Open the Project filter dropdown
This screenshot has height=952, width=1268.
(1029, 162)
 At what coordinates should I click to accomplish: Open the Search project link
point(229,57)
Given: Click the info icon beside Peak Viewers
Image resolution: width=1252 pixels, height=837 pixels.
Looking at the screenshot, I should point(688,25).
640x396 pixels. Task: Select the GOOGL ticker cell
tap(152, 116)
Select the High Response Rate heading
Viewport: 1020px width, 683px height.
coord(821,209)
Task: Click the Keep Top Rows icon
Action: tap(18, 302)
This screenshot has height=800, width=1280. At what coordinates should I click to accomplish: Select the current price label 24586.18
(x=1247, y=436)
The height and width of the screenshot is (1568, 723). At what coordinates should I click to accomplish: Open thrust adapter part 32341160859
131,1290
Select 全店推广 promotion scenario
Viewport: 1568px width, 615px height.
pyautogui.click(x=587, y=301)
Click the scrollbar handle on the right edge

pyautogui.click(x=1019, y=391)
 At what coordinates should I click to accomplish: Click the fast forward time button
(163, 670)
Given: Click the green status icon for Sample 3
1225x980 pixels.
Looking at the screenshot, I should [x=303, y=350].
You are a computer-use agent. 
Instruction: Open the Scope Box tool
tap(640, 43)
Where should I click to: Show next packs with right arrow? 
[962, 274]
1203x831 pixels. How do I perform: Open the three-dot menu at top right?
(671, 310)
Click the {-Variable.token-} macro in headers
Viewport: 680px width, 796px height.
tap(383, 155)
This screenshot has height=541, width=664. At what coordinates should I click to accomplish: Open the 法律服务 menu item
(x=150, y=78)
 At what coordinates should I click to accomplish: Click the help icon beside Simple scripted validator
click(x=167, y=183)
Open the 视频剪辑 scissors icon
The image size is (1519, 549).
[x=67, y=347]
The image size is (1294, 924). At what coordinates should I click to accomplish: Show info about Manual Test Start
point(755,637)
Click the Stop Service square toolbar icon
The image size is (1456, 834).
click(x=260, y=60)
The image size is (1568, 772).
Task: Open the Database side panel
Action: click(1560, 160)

· · · · ·

WORK INSTRUCTION: Your answer should consist of the lines above that hold the word "Given", copied exactly.

TASK RESULT:
Given: Click the info icon beside Peak Viewers
Given: Click the green status icon for Sample 3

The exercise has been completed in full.